またワックスで磨いた床は、滑って危険なだけではなく、化学物質が毛づくろいを通して猫の体に入ってしまう可能性もあると考えられます。

猫のいるお家ではワックスがけは少し控えましょう。

歩きやすい床を選ぶ

滑らないからといって、「毛足の長いじゅうたんを敷こう」というのも問題があります。

皆さんご存知のように、猫の爪は出したり引っ込めたりすることができます。

この爪は歩くときに出すことはありませんが、全力で走るときなどは出たままになります。

爪がひっかかりやすいじゅうたんは転倒を招くおそれがあり、とても危険です。

また掃除の際に猫の抜け毛が入り込んで取りにくいというデメリットもあり、あまりオススメできません。

じゅうたんを敷く場合は毛足の短いカーペットがベターです。

適度な摩擦力があり、それでいて爪がひっかからない長さのものを選ぶようにしましょう。

入り込んだ抜け毛が掃除機で取れる程度の長さにするのもポイントです。

傷がつかない床を選ぶ

猫と暮らすうえでとても大事なのは、人の生活を過度に犠牲にしないということです。

人も猫もストレスをためない暮らしのために、まず考えたいのが被害を予防・軽減する住環境です。

猫が走り回って遊んだら、たちまち床は傷だらけ、畳はボロボロ、という事態になります。

ボロボロにされて「猫がいるから仕方ない」と諦める前に、傷を防止できる材質の床を選びましょう。

最近では「傷に強い」「傷がつかない」フローリングもたくさんあります。

ただし、どの程度傷を防げるのかは各メーカーによりまちまちですので、専門のお店で相談することをオススメします。

畳についてはあらかじめ立てられる対策はありませんが、爪切りをしっかりすればある程度被害を防ぐことができます。

汚れが落ちやすい床を選ぶ

猫と暮らしていると、色々な場面で汚れと向き合うことになります。

例えば、猫は定期的に体に溜まった毛玉を吐き出します。

何かの理由で、トイレではない場所で用を足してしまうこともあります。

汚れが落ちやすい床であれば、掃除の苦労はだいぶ軽減されます。

例えば、小さなカーペットを敷き詰めるタイプの床であれば、汚れた部分だけを取り出して掃除できるのでとても便利です。

またタイルの床も汚れが落ちやすく、オススメです。

タイルは滑りやすいのでは?と思われるかもしれませんが、最近は「ペット用」と名前がついた滑りにくいタイルも出回っていますので、選択肢に入れる価値は十分あります。

とはいえ、いちばん大切なのは愛猫の健康です。

嘔吐やトイレの失敗があまりに多い場合には、事後処理を考えるより先にストレスなどの原因を探すようにしましょう。

リーズナブルな床を選ぶ

人にも猫にも優しい床を探す時に、人にとっていちばん重要になってくるのが予算です。

猫はしばしば床を汚すので、最悪の場合はカーペットを丸ごと替えるという羽目になることもあります。
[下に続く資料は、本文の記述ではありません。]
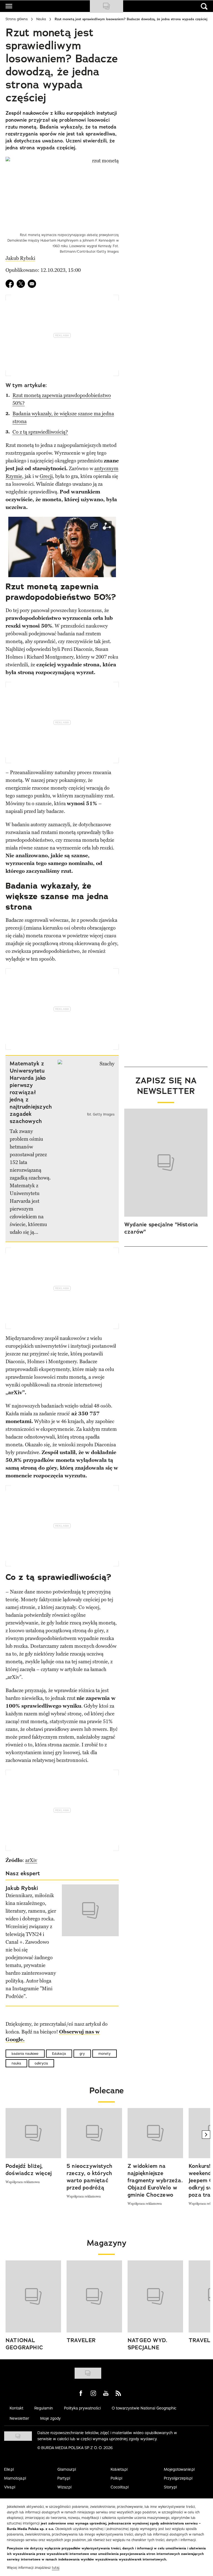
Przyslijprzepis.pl (178, 2478)
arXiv (31, 1860)
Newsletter (19, 2418)
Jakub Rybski (20, 258)
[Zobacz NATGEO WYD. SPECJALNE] (155, 2296)
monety (104, 2053)
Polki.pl (116, 2478)
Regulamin (43, 2408)
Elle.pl (9, 2469)
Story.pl (170, 2487)
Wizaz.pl (64, 2487)
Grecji (46, 476)
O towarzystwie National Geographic (144, 2408)
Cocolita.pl (120, 2487)
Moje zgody (50, 2418)
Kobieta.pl (119, 2469)
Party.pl (63, 2478)
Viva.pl (9, 2487)
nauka (16, 2063)
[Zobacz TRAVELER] (94, 2296)
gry (82, 2053)
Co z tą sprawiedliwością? (40, 432)
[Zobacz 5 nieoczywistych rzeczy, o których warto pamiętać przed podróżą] (94, 2133)
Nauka (41, 19)
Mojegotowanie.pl (179, 2469)
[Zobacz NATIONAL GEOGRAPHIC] (33, 2296)
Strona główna (17, 19)
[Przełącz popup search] (204, 6)
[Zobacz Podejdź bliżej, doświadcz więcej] (33, 2133)
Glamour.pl (66, 2469)
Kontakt (16, 2408)
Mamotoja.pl (15, 2478)
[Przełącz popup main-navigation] (9, 6)
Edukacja (59, 2053)
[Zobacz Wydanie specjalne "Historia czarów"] (165, 1163)
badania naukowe (25, 2053)
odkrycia (41, 2063)
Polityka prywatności (82, 2408)
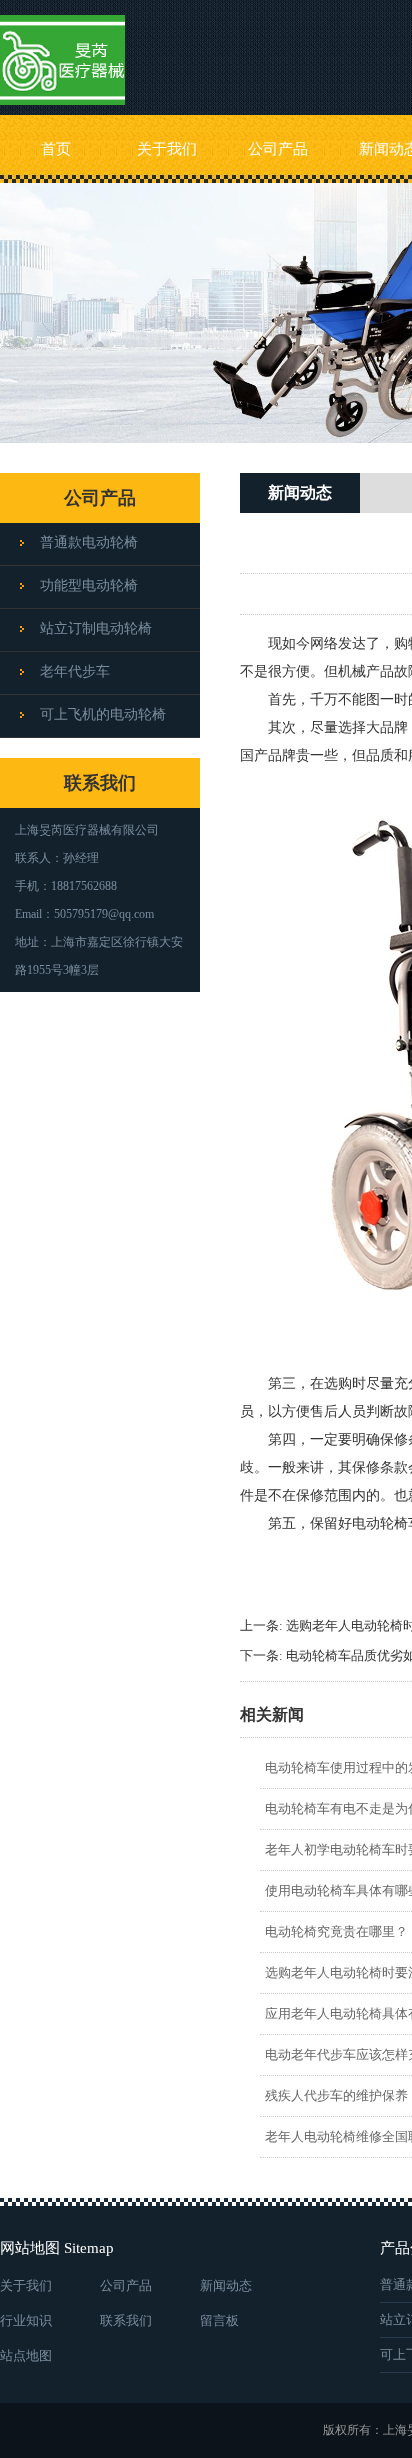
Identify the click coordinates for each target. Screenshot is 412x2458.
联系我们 (126, 2320)
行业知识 (26, 2320)
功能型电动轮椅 (89, 585)
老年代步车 (75, 671)
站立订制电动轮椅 (96, 628)
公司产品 (278, 149)
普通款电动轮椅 (89, 542)
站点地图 (26, 2355)
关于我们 (167, 149)
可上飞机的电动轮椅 (103, 714)
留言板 (219, 2320)
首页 (56, 149)
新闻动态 (226, 2285)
何度も替えるということを前提にすれば、安く購入できるというのは価値があります。

ただし、あまりに安いものを買っては替えるというのもよくはありません。

猫は環境の変化を嫌うので、あまりたびたびカーペットを替えたりするとそれがストレスになってしまいます。

自分のにおいがついたものがなくなって、知らないにおいのものが現れるというのは猫にはとても不安なものです。

それよりも最初からスマートに掃除ができる素材を利用して、ある程度の汚れには耐えながら時々リニューアルして新鮮な気分を味わうほうがオススメです。

予算と性能のバランスを上手にとって、無理のかからない計画を立てましょう。

猫の健康と幸せのために床を選ぼう

住環境を考えるうえで、家の中で一番接する機会が多い床はやはり最重要ポイントと言えるでしょう。

いつも清潔で気持ちの良い床は、猫の健康にも人の健康にも役立ちます。

最近は色々な素材の床が手軽に手に入るようになっています。

床を賢く選んで、健康で幸せな猫との暮らしを楽しんでください。